Action item A
According to the forum answer on NARX training, which training function should replace "trainlm"?
====== Document excerpt
I understand that you are trying to train a "NARX" model using input data of shape "[180000x8]" and target data "[180000x6]" to predict multivariate time series values. You want to ensure that the sum of each predicted row closely matches the sum of the actual row, while also preserving the ratios among the six target variables within each row.
The standard "NARX" training using "trainlm" and the default "MSE" loss might not effectively optimize both sum and ratio constraints simultaneously. Also, training performance and prediction accuracy may degrade due to the high dimensionality and sequence length, especially without suitable normalization.
To help resolve the issue you can kindly consider the following improvements:
1. Normalize the Targets Row-wise Before Training: This preserves the ratios among target values.
T_mat = cell2mat(Ziel);
row_sums = sum(T_mat, 1);
T_normalized = T_mat ./ row_sums;
T = mat2cell(T_normalized, size(T_normalized, 1), ones(1, size(T_normalized, 2)));
2. Use "Bayesian Regularization" ("trainbr") Instead of "Levenberg-Marquardt" ("trainlm"): This helps in generalization and handles noisy data better
trainFcn = 'trainbr';
3. Reduce Delay Ranges for Stability and Efficiency: Instead of "[1:8]", you can use the following
inputDelays = 1:3;
feedbackDelays = 1:3;
4. Evaluate the Model with Sum and Ratio Metrics: This will give a clearer measure of performance
sum_error = mean(abs(sum(y2_rescaled, 1) - sum(T_mat, 1)));
cos_sim = dot(y2_rescaled, T_mat)./(vecnorm(y2_rescaled).*vecnorm(T_mat));
ratio_error = 1 - mean(cos_sim);
These enhancements ensure that your "NARX" network focuses both on learning the correct magnitude (via sum recovery) and internal structure (via ratio preservation). Kindly integrate these suggestions into your existing loop and test various hidden layer sizes.
For further reference, kindly refer to the following official documentation:
- https://www.mathworks.com/help/deeplearning/ref/narxnet.html
- https://www.mathworks.com/help/deeplearning/ref/preparets.html
I hope this helps!
============
====== Data provided
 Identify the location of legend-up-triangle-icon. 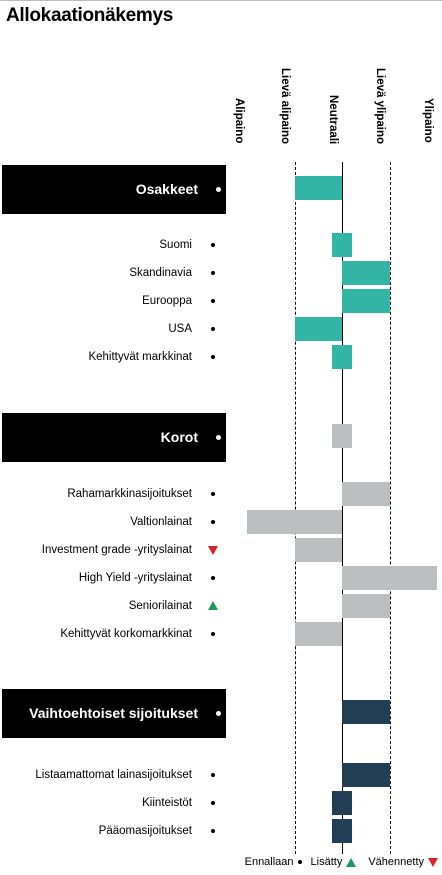
(352, 862).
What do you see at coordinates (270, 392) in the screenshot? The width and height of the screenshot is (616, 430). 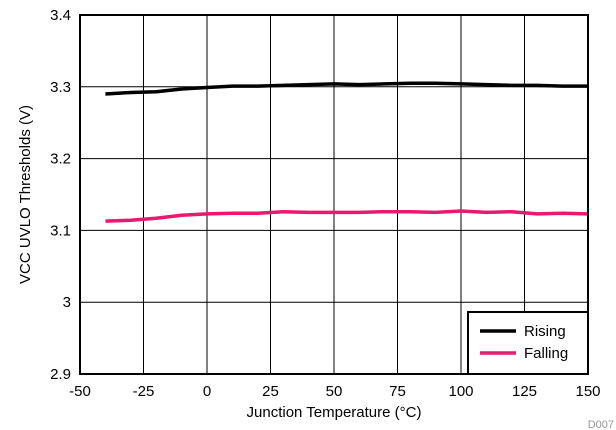 I see `x-tick-label: 25` at bounding box center [270, 392].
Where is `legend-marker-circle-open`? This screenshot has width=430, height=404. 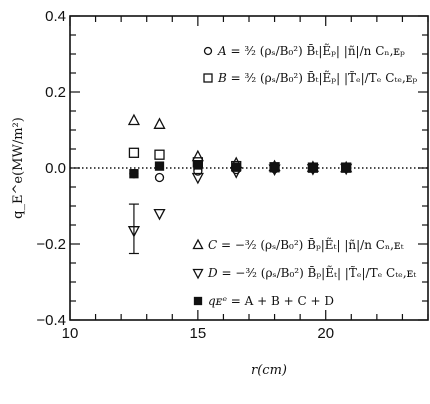
legend-marker-circle-open is located at coordinates (208, 51).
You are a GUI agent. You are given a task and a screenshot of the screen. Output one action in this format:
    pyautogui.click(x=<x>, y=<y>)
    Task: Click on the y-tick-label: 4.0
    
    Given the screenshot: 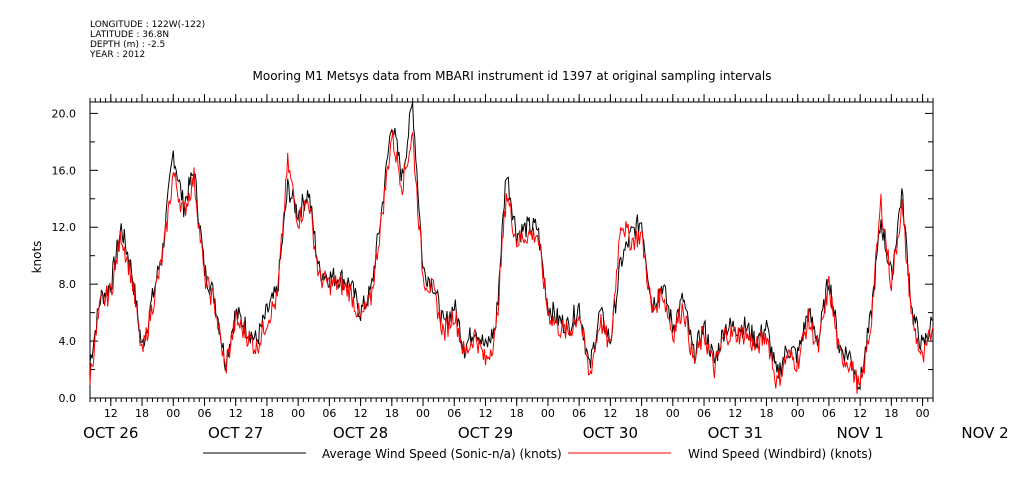 What is the action you would take?
    pyautogui.click(x=68, y=342)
============
Action item B
Echo the lines of the records, beginning at the line that contains "has width=430, height=404." and stopping after the line that contains "legend-marker-circle-open is located". Leave out the pictures.

Answer area A
Bayesian Regularization, "trainbr".

Answer area B
Where is `legend-marker-circle-open`? This screenshot has width=430, height=404. 
legend-marker-circle-open is located at coordinates (208, 51).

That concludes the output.